# What is required
Could you repeat all of these lines, changing every "Locate an element on the screen" to "Find an element on the screen" and leaving everything else unchanged?

# Task data
____________

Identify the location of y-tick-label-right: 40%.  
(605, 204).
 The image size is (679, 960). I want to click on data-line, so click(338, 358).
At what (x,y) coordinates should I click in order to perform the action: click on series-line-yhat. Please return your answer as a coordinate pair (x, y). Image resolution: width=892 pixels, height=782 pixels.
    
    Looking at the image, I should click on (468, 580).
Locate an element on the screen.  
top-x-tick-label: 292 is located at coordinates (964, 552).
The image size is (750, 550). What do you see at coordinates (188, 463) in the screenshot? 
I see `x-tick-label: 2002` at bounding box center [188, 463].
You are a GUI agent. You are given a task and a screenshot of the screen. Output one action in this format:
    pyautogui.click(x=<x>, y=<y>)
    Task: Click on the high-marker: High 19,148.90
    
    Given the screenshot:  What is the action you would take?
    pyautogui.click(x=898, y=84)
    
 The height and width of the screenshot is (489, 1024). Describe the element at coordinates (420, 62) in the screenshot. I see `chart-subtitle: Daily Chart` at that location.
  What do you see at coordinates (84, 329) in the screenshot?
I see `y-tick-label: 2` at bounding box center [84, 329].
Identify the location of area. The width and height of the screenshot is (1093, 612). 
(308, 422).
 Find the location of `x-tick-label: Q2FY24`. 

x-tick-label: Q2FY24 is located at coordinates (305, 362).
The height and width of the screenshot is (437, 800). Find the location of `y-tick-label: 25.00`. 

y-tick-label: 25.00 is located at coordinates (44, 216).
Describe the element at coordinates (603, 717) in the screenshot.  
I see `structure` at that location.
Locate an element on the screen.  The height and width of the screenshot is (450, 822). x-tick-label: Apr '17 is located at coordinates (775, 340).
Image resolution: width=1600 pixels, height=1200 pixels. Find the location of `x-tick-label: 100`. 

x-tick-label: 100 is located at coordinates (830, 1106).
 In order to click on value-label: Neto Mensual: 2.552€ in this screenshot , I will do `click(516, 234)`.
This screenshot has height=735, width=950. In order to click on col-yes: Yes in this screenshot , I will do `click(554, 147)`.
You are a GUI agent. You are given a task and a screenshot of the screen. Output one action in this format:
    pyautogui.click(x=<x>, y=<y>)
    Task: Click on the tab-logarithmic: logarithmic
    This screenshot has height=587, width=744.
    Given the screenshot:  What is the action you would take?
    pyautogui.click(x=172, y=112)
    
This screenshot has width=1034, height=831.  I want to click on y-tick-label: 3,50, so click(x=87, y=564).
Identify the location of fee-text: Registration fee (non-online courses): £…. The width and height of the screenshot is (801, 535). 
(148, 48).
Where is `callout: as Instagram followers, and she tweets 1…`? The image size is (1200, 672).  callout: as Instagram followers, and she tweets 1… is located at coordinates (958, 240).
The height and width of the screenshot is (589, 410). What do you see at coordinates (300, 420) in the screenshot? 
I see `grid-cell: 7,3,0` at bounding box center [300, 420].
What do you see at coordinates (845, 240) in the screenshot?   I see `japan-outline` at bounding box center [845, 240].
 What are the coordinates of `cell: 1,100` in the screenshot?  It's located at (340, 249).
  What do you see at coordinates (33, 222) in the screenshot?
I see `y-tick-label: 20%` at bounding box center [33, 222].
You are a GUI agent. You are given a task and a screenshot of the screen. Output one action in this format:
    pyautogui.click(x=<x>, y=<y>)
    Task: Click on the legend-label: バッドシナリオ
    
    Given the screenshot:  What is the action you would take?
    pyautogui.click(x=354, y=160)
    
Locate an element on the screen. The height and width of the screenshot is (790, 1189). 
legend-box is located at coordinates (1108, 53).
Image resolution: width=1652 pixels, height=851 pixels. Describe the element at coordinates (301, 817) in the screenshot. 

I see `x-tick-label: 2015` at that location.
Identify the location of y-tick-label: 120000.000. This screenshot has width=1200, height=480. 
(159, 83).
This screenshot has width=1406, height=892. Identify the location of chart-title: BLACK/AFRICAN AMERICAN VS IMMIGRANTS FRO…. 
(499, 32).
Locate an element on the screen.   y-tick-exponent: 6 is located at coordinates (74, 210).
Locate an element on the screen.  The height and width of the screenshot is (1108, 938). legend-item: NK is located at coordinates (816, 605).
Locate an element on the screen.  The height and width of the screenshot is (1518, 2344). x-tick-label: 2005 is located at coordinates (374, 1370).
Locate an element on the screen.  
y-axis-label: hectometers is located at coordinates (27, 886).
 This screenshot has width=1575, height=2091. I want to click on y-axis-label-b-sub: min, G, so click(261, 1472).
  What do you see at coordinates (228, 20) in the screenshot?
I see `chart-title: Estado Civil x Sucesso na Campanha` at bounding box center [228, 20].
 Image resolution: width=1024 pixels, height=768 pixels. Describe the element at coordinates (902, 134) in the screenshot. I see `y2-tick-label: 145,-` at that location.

____________

# Output of the exercise
Identify the location of y-tick-label-right: 40%.  
(605, 204).
 The image size is (679, 960). I want to click on data-line, so click(338, 358).
At what (x,y) coordinates should I click in order to perform the action: click on series-line-yhat. Please return your answer as a coordinate pair (x, y). Image resolution: width=892 pixels, height=782 pixels.
    
    Looking at the image, I should click on (468, 580).
Find an element on the screen.  
top-x-tick-label: 292 is located at coordinates (964, 552).
The image size is (750, 550). What do you see at coordinates (188, 463) in the screenshot? 
I see `x-tick-label: 2002` at bounding box center [188, 463].
You are a GUI agent. You are given a task and a screenshot of the screen. Output one action in this format:
    pyautogui.click(x=<x>, y=<y>)
    Task: Click on the high-marker: High 19,148.90
    
    Given the screenshot:  What is the action you would take?
    pyautogui.click(x=898, y=84)
    
 The height and width of the screenshot is (489, 1024). Describe the element at coordinates (420, 62) in the screenshot. I see `chart-subtitle: Daily Chart` at that location.
  What do you see at coordinates (84, 329) in the screenshot?
I see `y-tick-label: 2` at bounding box center [84, 329].
Identify the location of area. The width and height of the screenshot is (1093, 612). 
(308, 422).
 Find the location of `x-tick-label: Q2FY24`. 

x-tick-label: Q2FY24 is located at coordinates (305, 362).
The height and width of the screenshot is (437, 800). Find the location of `y-tick-label: 25.00`. 

y-tick-label: 25.00 is located at coordinates (44, 216).
Describe the element at coordinates (603, 717) in the screenshot.  
I see `structure` at that location.
Find an element on the screen.  The height and width of the screenshot is (450, 822). x-tick-label: Apr '17 is located at coordinates (775, 340).
Image resolution: width=1600 pixels, height=1200 pixels. Find the location of `x-tick-label: 100`. 

x-tick-label: 100 is located at coordinates (830, 1106).
 In order to click on value-label: Neto Mensual: 2.552€ in this screenshot , I will do `click(516, 234)`.
This screenshot has height=735, width=950. In order to click on col-yes: Yes in this screenshot , I will do `click(554, 147)`.
You are a GUI agent. You are given a task and a screenshot of the screen. Output one action in this format:
    pyautogui.click(x=<x>, y=<y>)
    Task: Click on the tab-logarithmic: logarithmic
    This screenshot has height=587, width=744.
    Given the screenshot:  What is the action you would take?
    pyautogui.click(x=172, y=112)
    
This screenshot has width=1034, height=831.  I want to click on y-tick-label: 3,50, so click(x=87, y=564).
Identify the location of fee-text: Registration fee (non-online courses): £…. The width and height of the screenshot is (801, 535). 
(148, 48).
Where is `callout: as Instagram followers, and she tweets 1…`? The image size is (1200, 672).  callout: as Instagram followers, and she tweets 1… is located at coordinates (958, 240).
The height and width of the screenshot is (589, 410). What do you see at coordinates (300, 420) in the screenshot? 
I see `grid-cell: 7,3,0` at bounding box center [300, 420].
What do you see at coordinates (845, 240) in the screenshot?   I see `japan-outline` at bounding box center [845, 240].
 What are the coordinates of `cell: 1,100` in the screenshot?  It's located at (340, 249).
  What do you see at coordinates (33, 222) in the screenshot?
I see `y-tick-label: 20%` at bounding box center [33, 222].
You are a GUI agent. You are given a task and a screenshot of the screen. Output one action in this format:
    pyautogui.click(x=<x>, y=<y>)
    Task: Click on the legend-label: バッドシナリオ
    
    Given the screenshot:  What is the action you would take?
    pyautogui.click(x=354, y=160)
    
Find an element on the screen. The height and width of the screenshot is (790, 1189). 
legend-box is located at coordinates (1108, 53).
Image resolution: width=1652 pixels, height=851 pixels. Describe the element at coordinates (301, 817) in the screenshot. 

I see `x-tick-label: 2015` at that location.
Identify the location of y-tick-label: 120000.000. This screenshot has width=1200, height=480. 
(159, 83).
This screenshot has width=1406, height=892. Identify the location of chart-title: BLACK/AFRICAN AMERICAN VS IMMIGRANTS FRO…. 
(499, 32).
Find an element on the screen.   y-tick-exponent: 6 is located at coordinates (74, 210).
Find an element on the screen.  The height and width of the screenshot is (1108, 938). legend-item: NK is located at coordinates (816, 605).
Find an element on the screen.  The height and width of the screenshot is (1518, 2344). x-tick-label: 2005 is located at coordinates (374, 1370).
Find an element on the screen.  
y-axis-label: hectometers is located at coordinates (27, 886).
 This screenshot has width=1575, height=2091. I want to click on y-axis-label-b-sub: min, G, so click(261, 1472).
  What do you see at coordinates (228, 20) in the screenshot?
I see `chart-title: Estado Civil x Sucesso na Campanha` at bounding box center [228, 20].
 Image resolution: width=1024 pixels, height=768 pixels. Describe the element at coordinates (902, 134) in the screenshot. I see `y2-tick-label: 145,-` at that location.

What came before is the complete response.